**YOUR OBJECTIVE**
Go to the line containing "Instruction: Open 查看车型详细销量 for 2015年 row" in the records below and retype from there through the final line, exactly.

Records from a dataset
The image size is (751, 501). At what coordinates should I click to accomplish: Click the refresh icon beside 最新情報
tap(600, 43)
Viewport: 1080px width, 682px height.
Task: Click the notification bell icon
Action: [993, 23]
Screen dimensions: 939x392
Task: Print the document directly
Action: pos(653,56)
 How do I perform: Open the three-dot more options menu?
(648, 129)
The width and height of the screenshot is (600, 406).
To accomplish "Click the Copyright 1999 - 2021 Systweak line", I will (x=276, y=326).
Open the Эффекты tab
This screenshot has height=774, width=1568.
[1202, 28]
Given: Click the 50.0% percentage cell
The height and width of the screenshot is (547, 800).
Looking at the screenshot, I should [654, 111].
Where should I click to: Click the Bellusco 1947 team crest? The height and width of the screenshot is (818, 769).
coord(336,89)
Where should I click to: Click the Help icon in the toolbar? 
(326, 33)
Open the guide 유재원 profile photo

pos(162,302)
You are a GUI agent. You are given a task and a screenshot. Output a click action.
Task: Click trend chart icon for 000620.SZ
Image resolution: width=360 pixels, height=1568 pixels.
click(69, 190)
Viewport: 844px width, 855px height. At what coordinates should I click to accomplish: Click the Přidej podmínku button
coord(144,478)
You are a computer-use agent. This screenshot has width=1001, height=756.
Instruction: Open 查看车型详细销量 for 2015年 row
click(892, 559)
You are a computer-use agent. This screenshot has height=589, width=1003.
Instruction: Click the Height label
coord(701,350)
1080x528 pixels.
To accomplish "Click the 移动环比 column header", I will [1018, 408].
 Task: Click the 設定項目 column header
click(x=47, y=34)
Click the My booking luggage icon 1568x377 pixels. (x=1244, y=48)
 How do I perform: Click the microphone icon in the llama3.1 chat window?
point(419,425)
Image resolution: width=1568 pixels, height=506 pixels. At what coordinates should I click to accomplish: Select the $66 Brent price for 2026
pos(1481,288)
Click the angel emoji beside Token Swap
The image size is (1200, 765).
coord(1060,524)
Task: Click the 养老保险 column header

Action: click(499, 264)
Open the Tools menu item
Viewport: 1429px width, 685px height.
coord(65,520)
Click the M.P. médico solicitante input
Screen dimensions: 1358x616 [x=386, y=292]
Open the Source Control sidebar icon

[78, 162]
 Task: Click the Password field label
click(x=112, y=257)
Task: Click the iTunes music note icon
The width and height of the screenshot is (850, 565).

**ANSWER TO THIS PROBLEM**
Instruction: Open 查看车型详细销量 for 2015年 row
click(892, 559)
You are a computer-use agent. This screenshot has height=589, width=1003.
Instruction: Click the Height label
coord(701,350)
1080x528 pixels.
To accomplish "Click the 移动环比 column header", I will [1018, 408].
 Task: Click the 設定項目 column header
click(x=47, y=34)
Click the My booking luggage icon 1568x377 pixels. (x=1244, y=48)
 How do I perform: Click the microphone icon in the llama3.1 chat window?
point(419,425)
Image resolution: width=1568 pixels, height=506 pixels. At what coordinates should I click to accomplish: Select the $66 Brent price for 2026
pos(1481,288)
Click the angel emoji beside Token Swap
The image size is (1200, 765).
coord(1060,524)
Task: Click the 养老保险 column header

Action: click(499, 264)
Open the Tools menu item
Viewport: 1429px width, 685px height.
coord(65,520)
Click the M.P. médico solicitante input
Screen dimensions: 1358x616 [x=386, y=292]
Open the Source Control sidebar icon

[78, 162]
 Task: Click the Password field label
click(x=112, y=257)
Task: Click the iTunes music note icon
The width and height of the screenshot is (850, 565).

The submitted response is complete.